╔══
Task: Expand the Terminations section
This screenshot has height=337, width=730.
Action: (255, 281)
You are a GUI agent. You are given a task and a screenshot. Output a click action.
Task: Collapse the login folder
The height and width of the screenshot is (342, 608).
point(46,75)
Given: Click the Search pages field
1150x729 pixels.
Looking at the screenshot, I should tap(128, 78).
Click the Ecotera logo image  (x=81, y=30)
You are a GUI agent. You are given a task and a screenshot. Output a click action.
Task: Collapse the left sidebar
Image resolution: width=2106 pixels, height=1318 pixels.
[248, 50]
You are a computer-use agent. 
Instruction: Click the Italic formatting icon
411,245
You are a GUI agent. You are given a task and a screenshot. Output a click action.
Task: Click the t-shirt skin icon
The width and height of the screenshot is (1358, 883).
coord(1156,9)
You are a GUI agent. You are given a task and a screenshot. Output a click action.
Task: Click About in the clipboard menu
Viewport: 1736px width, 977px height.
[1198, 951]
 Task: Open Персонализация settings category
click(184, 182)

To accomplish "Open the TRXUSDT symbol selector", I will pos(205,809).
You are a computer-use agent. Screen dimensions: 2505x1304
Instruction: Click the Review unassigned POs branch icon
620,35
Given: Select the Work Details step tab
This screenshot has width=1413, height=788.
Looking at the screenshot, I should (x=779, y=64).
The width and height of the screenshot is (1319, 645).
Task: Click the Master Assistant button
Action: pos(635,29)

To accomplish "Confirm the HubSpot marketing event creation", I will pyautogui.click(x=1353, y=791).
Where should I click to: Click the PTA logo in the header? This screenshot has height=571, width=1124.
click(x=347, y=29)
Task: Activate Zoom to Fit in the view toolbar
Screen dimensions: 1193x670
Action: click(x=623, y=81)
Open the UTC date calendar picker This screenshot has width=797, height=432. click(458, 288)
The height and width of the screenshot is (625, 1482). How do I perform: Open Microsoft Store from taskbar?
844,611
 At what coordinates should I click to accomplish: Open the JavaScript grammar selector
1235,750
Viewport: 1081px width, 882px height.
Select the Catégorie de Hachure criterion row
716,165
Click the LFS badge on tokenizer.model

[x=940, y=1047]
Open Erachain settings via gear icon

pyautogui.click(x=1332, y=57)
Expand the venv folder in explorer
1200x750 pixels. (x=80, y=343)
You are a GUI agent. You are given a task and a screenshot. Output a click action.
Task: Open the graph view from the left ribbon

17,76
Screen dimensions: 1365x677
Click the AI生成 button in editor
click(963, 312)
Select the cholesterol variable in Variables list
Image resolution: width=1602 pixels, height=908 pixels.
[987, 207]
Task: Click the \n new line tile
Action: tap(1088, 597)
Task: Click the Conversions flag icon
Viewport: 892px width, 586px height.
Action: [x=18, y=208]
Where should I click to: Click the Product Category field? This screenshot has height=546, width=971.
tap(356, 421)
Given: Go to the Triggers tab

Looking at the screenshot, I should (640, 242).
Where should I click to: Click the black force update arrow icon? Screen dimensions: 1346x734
╚══
## [Task instructions]
When you reach the line that contains "Task: Activate Zoom", stop; that line and every line before it, from the very first line of the data, should be restated word for word.

## [Written answer]
Task: Expand the Terminations section
This screenshot has height=337, width=730.
Action: (255, 281)
You are a GUI agent. You are given a task and a screenshot. Output a click action.
Task: Collapse the login folder
The height and width of the screenshot is (342, 608).
point(46,75)
Given: Click the Search pages field
1150x729 pixels.
Looking at the screenshot, I should tap(128, 78).
Click the Ecotera logo image  (x=81, y=30)
You are a GUI agent. You are given a task and a screenshot. Output a click action.
Task: Collapse the left sidebar
Image resolution: width=2106 pixels, height=1318 pixels.
[248, 50]
You are a computer-use agent. 
Instruction: Click the Italic formatting icon
411,245
You are a GUI agent. You are given a task and a screenshot. Output a click action.
Task: Click the t-shirt skin icon
The width and height of the screenshot is (1358, 883).
coord(1156,9)
You are a GUI agent. You are given a task and a screenshot. Output a click action.
Task: Click About in the clipboard menu
Viewport: 1736px width, 977px height.
[1198, 951]
 Task: Open Персонализация settings category
click(184, 182)

To accomplish "Open the TRXUSDT symbol selector", I will pos(205,809).
You are a computer-use agent. Screen dimensions: 2505x1304
Instruction: Click the Review unassigned POs branch icon
620,35
Given: Select the Work Details step tab
This screenshot has width=1413, height=788.
Looking at the screenshot, I should (x=779, y=64).
The width and height of the screenshot is (1319, 645).
Task: Click the Master Assistant button
Action: pos(635,29)

To accomplish "Confirm the HubSpot marketing event creation", I will pyautogui.click(x=1353, y=791).
Where should I click to: Click the PTA logo in the header? This screenshot has height=571, width=1124.
click(x=347, y=29)
Task: Activate Zoom to Fit in the view toolbar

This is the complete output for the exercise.